§ **Your instructions**
Reproduce the commentary on David and Nathan word for word, from "I’m sorry… but" to "back on himself.".

Passage shown section start

Now, the sword will never depart from your house, because you despised me and took the wife of Uriah the Hittite to be your own.”3
It’s clear from text that David’s sins grieve God personally, catapulting the betrayal, shock, and disappointment any of us would feel to a cosmic level.
God’s outrage is all the more justified because of the favor, guidance, and personal protection he showed him. Our jaws drop, (or at least mine does) when God, via Nathan, boasts that ‘if everything had been too little, I would have given you more.’
What?
I’m sorry… but aside from personal protection, divine-right to rule, and the entire kingdom, David could have had more?
Still, the boast is there—one of a thousand small details that grate against the negative assumptions about a God who makes moral demands on people, punishes sin, and inclines everyone to revere and worship Him rather than the knock-offs.
Apparently, God’s no tightwad.
But as Nathan continues, we learn that the punishment for murder and adultery will actually be two punishments, one that turns each of the crimes David committed back on himself.
For the premeditated death of Uriah, the son David conceived with Bathsheba will (and does) die.
And for adultery:
“Out of your own household I am going to bring calamity on you. Before your very eyes I will take your wives and give them to one who is close to you, and he will sleep with your wives in broad daylight. You did it in secret, but I will do this thing in broad daylight before all Israel.”
Then David said to Nathan, “I have sinned against the Lord.”
Nathan replied, “The Lord has taken away your sin. You are not going to die. But because by doing this you have shown utter contempt for the Lord, the son born to you will die.”4
The punishments here are straight eye for an eye.
And like an earlier scene in which God directs the prophet Samuel to cut a captured, enemy King to pieces after King Saul fails to do so, they’re a stark reminder that God revealed himself to a shame and honor warrior culture—not to mention a time and place in which violent death was bread and butter.
When, after one of his battles, David lines up a thousand captives and only kills two thirds of them…he’s being magnanimous.
In doling out just desert, God doesn’t airlift David to some touch football arena—but even as he’s outlining the consequence, God does something even more striking.
He forgives him.
In a stirring forecast of what will happen to Jesus at the end of his three year ministry, God inflicts the consequence of death, one David rightly deserves… on someone else.
When David saw his servants whispering, he knew that the baby was dead.
…Then David got up from the floor, washed himself, put lotions on, and changed his clothes. Then he went into the Lord’s house to worship. After that, he went home and asked for something to eat. His servants gave him some food, and he ate.

Passage shown section end
Information given section start

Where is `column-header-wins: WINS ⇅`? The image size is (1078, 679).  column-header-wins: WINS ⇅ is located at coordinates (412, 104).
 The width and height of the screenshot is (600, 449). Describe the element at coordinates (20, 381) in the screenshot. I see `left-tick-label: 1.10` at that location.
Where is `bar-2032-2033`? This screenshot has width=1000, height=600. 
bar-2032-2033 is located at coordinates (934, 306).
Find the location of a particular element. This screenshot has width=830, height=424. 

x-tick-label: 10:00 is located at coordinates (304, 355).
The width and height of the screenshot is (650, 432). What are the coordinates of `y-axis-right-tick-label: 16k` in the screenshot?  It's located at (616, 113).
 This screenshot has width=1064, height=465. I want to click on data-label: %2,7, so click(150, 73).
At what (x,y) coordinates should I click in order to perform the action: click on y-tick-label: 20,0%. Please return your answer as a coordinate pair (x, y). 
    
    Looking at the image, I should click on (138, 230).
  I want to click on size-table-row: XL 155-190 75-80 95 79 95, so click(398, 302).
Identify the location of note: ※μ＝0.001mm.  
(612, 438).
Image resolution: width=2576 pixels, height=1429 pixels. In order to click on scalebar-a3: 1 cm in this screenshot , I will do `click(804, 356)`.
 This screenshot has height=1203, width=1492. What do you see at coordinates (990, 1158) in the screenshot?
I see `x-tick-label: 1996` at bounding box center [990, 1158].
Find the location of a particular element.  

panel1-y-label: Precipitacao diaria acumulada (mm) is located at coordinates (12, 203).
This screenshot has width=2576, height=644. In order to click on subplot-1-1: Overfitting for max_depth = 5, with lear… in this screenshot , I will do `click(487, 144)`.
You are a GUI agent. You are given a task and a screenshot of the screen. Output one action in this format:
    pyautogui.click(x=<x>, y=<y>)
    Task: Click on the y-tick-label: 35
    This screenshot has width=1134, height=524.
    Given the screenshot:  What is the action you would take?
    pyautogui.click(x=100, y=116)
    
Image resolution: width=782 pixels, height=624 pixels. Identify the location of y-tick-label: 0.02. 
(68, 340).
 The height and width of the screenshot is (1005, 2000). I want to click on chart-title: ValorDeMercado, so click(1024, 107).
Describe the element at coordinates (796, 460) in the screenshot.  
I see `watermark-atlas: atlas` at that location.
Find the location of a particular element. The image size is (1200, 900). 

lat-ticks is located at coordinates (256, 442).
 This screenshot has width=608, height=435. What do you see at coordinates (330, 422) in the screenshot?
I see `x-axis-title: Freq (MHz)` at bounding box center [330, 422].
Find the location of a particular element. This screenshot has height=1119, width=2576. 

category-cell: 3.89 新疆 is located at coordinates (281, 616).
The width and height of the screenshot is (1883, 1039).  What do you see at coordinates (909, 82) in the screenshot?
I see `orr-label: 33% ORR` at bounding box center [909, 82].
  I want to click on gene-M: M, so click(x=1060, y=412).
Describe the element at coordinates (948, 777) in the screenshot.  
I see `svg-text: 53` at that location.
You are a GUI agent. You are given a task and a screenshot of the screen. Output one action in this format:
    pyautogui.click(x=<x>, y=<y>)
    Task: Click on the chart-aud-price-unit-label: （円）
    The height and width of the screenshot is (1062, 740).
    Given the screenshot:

Information given section end

§ **The completed task**
I’m sorry… but aside from personal protection, divine-right to rule, and the entire kingdom, David could have had more?
Still, the boast is there—one of a thousand small details that grate against the negative assumptions about a God who makes moral demands on people, punishes sin, and inclines everyone to revere and worship Him rather than the knock-offs.
Apparently, God’s no tightwad.
But as Nathan continues, we learn that the punishment for murder and adultery will actually be two punishments, one that turns each of the crimes David committed back on himself.